How is that for an endorsement? General Luna in Siargao (Shar-gow) may be known for it’s surfing, thanks to the Cloud 9 break, but it offers so much more. This place where the surf culture intersects with that of the Siargaons just works.
Minutes before reaching this coastal town with its clear blue sea you will pass by the lush green rice fields. The vibrant colors in Siargao don’t stop there. White sand beaches can be found everywhere and a worthy trip is to the Sugba Lagoon, its hidden among the mangroves and known for its turquoise water.
It was no surprise when I received an email from my girlfriend in Chicago introducing me to her brother who lives on the island. We’re going to meet for dinner and dinner around here is always worth the price. As an example (I’ll have more prices when I upload the Siargao page) dinner for two which included 4 pork chops, 2 vegetable skewers, 1 liter of soda and 1 pint of rum set us back 9 bucks and 23 cents.
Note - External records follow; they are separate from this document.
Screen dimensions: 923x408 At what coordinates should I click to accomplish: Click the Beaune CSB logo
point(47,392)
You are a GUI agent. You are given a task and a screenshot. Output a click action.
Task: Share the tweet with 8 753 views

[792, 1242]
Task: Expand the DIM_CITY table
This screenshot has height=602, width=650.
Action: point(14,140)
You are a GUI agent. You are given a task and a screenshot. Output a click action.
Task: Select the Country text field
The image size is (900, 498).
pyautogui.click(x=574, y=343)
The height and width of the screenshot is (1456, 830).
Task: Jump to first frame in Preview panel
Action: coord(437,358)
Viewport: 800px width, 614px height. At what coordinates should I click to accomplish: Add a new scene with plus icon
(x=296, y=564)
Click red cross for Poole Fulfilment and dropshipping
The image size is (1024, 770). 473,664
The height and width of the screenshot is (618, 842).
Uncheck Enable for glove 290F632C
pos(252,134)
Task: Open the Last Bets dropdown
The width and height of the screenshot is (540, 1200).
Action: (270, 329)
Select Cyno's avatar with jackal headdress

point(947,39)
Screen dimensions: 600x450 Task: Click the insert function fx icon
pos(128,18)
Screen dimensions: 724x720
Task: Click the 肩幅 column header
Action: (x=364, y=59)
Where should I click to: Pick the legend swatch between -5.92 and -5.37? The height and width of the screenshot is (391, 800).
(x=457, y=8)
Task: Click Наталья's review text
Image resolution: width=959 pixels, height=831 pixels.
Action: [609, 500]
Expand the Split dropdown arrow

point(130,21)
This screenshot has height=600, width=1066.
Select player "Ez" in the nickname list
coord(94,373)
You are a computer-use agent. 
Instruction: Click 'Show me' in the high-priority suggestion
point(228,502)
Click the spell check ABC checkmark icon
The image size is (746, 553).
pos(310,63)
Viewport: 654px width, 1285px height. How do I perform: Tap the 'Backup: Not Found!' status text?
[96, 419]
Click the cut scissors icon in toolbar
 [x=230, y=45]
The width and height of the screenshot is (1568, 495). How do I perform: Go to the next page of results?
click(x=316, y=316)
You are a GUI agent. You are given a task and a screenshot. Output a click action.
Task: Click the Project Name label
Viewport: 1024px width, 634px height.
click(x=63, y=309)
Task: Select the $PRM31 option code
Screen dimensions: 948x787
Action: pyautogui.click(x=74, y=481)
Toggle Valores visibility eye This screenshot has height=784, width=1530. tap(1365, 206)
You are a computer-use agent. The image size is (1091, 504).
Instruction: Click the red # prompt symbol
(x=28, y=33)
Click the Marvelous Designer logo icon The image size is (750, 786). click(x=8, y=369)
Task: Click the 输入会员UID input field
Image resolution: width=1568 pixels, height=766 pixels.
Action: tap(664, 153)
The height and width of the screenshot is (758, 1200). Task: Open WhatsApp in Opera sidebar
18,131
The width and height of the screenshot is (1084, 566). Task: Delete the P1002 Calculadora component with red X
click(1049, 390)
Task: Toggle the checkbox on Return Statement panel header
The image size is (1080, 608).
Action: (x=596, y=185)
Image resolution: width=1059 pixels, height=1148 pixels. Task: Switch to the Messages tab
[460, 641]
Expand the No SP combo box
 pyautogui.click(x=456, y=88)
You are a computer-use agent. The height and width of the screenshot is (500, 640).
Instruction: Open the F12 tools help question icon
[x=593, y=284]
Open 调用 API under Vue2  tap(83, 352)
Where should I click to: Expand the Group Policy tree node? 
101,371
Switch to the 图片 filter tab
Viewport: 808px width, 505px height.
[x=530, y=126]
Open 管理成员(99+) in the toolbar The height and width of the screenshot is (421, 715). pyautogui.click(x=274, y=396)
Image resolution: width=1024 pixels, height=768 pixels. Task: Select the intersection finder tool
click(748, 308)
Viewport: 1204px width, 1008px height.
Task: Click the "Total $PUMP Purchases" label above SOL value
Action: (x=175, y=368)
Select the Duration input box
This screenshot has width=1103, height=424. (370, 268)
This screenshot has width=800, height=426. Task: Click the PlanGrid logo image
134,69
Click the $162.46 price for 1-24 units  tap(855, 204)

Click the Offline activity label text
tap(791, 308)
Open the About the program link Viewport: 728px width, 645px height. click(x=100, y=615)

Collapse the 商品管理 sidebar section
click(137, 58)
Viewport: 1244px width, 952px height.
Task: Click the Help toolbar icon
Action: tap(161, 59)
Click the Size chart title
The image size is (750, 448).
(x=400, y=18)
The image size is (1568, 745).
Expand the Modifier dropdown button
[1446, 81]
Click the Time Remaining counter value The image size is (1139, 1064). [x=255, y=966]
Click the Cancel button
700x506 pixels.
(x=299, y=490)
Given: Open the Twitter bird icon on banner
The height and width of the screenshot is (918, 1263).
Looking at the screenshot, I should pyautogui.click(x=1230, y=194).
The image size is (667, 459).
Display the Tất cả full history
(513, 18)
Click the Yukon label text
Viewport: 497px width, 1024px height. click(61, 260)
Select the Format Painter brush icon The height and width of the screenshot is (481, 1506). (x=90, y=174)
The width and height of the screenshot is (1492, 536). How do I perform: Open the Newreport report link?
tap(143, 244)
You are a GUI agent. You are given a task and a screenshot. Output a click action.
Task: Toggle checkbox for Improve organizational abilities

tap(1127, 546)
No I am not kidding and that was the total bill. I spent a couple days exploring the island on a motorbike and the bike rental was $10 a day. Surfer or not I cannot think of one reason why a person who loves islands wouldn’t want to put this place on their bucket list.
I am tempted to stay longer but I am making myself move on. There’s a smaller island, Apo Island, which sounds a bit rustic but it is suppose to be a premier diving spot so I need to check it out before my flight to China. It will take me a couple of days to get there, the airlines here still haven’t figured out how to make connections for island hoppers convenient, so I need to overnight in another city along the way. Note to my family; if I go quiet for a few days not to worry the place I am going is still working on around the clock electricity but I hear the sunsets are amazing. I’ll send you some pictures when I can.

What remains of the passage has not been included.